Кроме Д'Аржанса Голдсмит широко пользовался книгами о Китае двух французских миссионеров-иезуитов, которые широко цитировал в свое время Д'Аржанс и откуда взял сюжет "Китайского сироты" Вольтер. Одна из них "Новые записки о современном китайском государстве" {Nouveaux memoires sur 1'etat present de la Chine par Louis Le Conte. 3-me edition en 2 tt. Paris, 1697. Все последующие ссылки даны по этому изданию.} (1696) - принадлежала Луи Леконту (1659-1729) и была изложена в виде 14 писем, адресованных к знатным лицам (вскоре после выхода в свет она была переведена на английский язык). - Автор ее - один из шести миссионеров, посланных в 1685 г. французским королем в Китай. Целое письмо было посвящено жизни и учению Конфуция, приводились и приписываемые ему изречения, которыми воспользовался Голдсмит. Здесь же он почерпнул и исторические легенды о некоторых императорах (обработанные в XLII письме), сведения о церемонности китайцев (комически преувеличенные им в XXIX очерке) и множество деталей - о длинных ногтях у знати, о белом цвете - символе траура, об азартных играх и идолопоклонниках секты Фо (буддистах) и пр.

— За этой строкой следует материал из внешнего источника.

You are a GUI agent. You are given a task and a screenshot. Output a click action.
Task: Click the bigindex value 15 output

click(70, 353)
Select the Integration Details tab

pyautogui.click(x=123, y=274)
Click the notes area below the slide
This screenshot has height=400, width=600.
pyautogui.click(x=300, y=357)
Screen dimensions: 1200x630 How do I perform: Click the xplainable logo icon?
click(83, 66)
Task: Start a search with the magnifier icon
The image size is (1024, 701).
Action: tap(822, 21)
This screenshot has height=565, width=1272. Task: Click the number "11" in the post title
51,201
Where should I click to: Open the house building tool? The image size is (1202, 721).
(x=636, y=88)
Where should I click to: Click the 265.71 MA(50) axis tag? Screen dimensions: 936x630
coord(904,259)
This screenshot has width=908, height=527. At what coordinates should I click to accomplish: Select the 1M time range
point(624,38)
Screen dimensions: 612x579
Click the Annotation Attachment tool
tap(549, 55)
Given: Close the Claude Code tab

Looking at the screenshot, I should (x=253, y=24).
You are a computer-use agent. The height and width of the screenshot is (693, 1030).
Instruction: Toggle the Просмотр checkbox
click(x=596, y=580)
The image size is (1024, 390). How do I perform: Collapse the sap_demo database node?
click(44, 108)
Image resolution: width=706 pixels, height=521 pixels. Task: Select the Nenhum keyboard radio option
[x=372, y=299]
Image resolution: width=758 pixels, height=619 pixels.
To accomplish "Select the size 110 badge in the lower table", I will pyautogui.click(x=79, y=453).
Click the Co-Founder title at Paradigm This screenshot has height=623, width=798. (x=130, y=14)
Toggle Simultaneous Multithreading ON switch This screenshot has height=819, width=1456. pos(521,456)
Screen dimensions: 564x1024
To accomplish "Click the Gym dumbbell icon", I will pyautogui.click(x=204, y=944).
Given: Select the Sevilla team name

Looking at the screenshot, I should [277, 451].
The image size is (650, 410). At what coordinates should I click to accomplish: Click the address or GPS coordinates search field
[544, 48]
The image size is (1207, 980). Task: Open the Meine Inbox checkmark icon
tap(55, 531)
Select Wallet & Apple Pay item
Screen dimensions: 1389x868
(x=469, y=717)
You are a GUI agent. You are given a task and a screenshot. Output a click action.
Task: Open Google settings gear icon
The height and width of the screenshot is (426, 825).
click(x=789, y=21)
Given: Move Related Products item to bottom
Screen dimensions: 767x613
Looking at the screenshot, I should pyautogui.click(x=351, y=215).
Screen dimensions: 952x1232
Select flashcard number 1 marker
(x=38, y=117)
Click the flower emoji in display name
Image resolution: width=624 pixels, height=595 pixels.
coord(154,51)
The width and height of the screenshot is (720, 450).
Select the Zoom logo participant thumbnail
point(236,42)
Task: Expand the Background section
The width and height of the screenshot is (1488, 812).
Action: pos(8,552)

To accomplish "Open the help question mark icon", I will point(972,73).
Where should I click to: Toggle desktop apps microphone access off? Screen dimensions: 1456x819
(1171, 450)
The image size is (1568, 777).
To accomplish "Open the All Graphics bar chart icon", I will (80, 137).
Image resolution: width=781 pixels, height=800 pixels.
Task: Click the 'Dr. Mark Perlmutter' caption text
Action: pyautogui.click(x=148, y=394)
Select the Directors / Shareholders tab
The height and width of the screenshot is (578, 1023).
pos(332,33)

Автором другого сочинения - "Географическое, историческое, хронологическое, политическое и физическое описание Китайской империи..." {Du Halde J. В. Description geographique, historique, politique et physique de 1 empire de la Chine et de la Tartarie Chinoise en 4 vols. Paris, 1735. Первый английский перевод вышел в 1736 г.; Голдсмит пользовался изданием 1738-1741 гг. в 2-х томах, на которое и сделаны все последующие ссылки.} был Дю Альд (1674-1743). Его четырехтомный труд (1735) включал сведения, собранные 27 миссионерами. Здесь был дан перечень и описание провинций и городов Китая, названия династий, имена императоров и достопамятные события; отдельные главы- были посвящены различным сторонам жизни, обычаям, религии и сектам, науке, поэзии и китайской медицине. Отсюда Голдсмит заимствовал географические названия, имена, описания пищи и одежды и историю любящих супругов - Чжоана и Ханси (которая неузнаваемо изменилась в его изящном пересказе с новым ироничным и снисходительным к человеческим слабостям финалом). При этом он не очень заботился о точности передачи отдельных фактов, его больше занимала Англия и ее проблемы, нежели далекий Китай, поэтому он иногда путал обстоятельства, приписывал деяния одного императора другому или переиначивал и без того диковинные вымыслы иезуитов (см., например, комментарий к VIII письму). Китай в книге Голдсмита - это не более чем условная декорация. Писатель достаточно иронически относился к повальному увлечению всем китайским (об этом свидетельствует уже упоминавшаяся нами рецензия на пьесу А. Мерфи "Китайский сирота"), и, даже прибегая к модному жанру восточной повести, он в то же время откровенно посмеивался над уродливыми формами, которые принимала эта мода (XIV, XXXIH).